*** PROVIDED DATA ***

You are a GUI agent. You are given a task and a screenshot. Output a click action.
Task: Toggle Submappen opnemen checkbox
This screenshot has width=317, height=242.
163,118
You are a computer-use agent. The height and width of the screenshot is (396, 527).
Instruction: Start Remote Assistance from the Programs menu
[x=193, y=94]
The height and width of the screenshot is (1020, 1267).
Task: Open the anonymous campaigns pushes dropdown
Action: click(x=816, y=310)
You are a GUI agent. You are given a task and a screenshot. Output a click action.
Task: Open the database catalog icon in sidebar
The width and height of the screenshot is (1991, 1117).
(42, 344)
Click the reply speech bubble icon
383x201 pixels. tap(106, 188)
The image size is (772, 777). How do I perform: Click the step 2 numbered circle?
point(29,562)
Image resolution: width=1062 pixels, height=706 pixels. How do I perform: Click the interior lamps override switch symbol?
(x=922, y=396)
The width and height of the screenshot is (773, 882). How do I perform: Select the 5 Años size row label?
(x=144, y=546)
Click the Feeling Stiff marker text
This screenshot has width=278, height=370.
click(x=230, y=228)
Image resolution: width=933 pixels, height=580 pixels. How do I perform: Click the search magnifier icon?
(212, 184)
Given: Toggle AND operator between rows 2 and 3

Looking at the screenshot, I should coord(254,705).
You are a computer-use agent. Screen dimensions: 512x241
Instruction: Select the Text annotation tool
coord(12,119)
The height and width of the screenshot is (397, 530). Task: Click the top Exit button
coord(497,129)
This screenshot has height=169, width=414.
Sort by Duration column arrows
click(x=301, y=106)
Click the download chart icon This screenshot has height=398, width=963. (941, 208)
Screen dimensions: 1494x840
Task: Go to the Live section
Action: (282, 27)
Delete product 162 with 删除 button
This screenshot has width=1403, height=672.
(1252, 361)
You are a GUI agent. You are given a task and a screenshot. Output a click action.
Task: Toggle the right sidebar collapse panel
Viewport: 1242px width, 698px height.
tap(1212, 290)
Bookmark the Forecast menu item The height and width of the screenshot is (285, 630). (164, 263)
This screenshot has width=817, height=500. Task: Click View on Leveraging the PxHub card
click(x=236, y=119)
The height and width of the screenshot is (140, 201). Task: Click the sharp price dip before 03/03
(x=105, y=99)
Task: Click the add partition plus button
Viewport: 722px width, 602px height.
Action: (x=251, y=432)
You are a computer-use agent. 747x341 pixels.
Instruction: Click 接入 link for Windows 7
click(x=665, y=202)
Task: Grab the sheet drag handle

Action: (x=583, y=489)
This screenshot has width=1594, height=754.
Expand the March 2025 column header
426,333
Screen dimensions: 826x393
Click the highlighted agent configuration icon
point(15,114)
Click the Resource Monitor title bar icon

***

EXERCISE DIRECTIONS »
Can you render every line of the items above as a JSON list of strings, one string per line, with blank lines left out?

RIGHT ANSWER »
[
  "You are a GUI agent. You are given a task and a screenshot. Output a click action.",
  "Task: Toggle Submappen opnemen checkbox",
  "This screenshot has width=317, height=242.",
  "163,118",
  "You are a computer-use agent. The height and width of the screenshot is (396, 527).",
  "Instruction: Start Remote Assistance from the Programs menu",
  "[x=193, y=94]",
  "The height and width of the screenshot is (1020, 1267).",
  "Task: Open the anonymous campaigns pushes dropdown",
  "Action: click(x=816, y=310)",
  "You are a GUI agent. You are given a task and a screenshot. Output a click action.",
  "Task: Open the database catalog icon in sidebar",
  "The width and height of the screenshot is (1991, 1117).",
  "(42, 344)",
  "Click the reply speech bubble icon",
  "383x201 pixels. tap(106, 188)",
  "The image size is (772, 777). How do I perform: Click the step 2 numbered circle?",
  "point(29,562)",
  "Image resolution: width=1062 pixels, height=706 pixels. How do I perform: Click the interior lamps override switch symbol?",
  "(x=922, y=396)",
  "The width and height of the screenshot is (773, 882). How do I perform: Select the 5 Años size row label?",
  "(x=144, y=546)",
  "Click the Feeling Stiff marker text",
  "This screenshot has width=278, height=370.",
  "click(x=230, y=228)",
  "Image resolution: width=933 pixels, height=580 pixels. How do I perform: Click the search magnifier icon?",
  "(212, 184)",
  "Given: Toggle AND operator between rows 2 and 3",
  "Looking at the screenshot, I should coord(254,705).",
  "You are a computer-use agent. Screen dimensions: 512x241",
  "Instruction: Select the Text annotation tool",
  "coord(12,119)",
  "The height and width of the screenshot is (397, 530). Task: Click the top Exit button",
  "coord(497,129)",
  "This screenshot has height=169, width=414.",
  "Sort by Duration column arrows",
  "click(x=301, y=106)",
  "Click the download chart icon This screenshot has height=398, width=963. (941, 208)",
  "Screen dimensions: 1494x840",
  "Task: Go to the Live section",
  "Action: (282, 27)",
  "Delete product 162 with 删除 button",
  "This screenshot has width=1403, height=672.",
  "(1252, 361)",
  "You are a GUI agent. You are given a task and a screenshot. Output a click action.",
  "Task: Toggle the right sidebar collapse panel",
  "Viewport: 1242px width, 698px height.",
  "tap(1212, 290)",
  "Bookmark the Forecast menu item The height and width of the screenshot is (285, 630). (164, 263)",
  "This screenshot has width=817, height=500. Task: Click View on Leveraging the PxHub card",
  "click(x=236, y=119)",
  "The height and width of the screenshot is (140, 201). Task: Click the sharp price dip before 03/03",
  "(x=105, y=99)",
  "Task: Click the add partition plus button",
  "Viewport: 722px width, 602px height.",
  "Action: (x=251, y=432)",
  "You are a computer-use agent. 747x341 pixels.",
  "Instruction: Click 接入 link for Windows 7",
  "click(x=665, y=202)",
  "Task: Grab the sheet drag handle",
  "Action: (x=583, y=489)",
  "This screenshot has width=1594, height=754.",
  "Expand the March 2025 column header",
  "426,333",
  "Screen dimensions: 826x393",
  "Click the highlighted agent configuration icon",
  "point(15,114)",
  "Click the Resource Monitor title bar icon"
]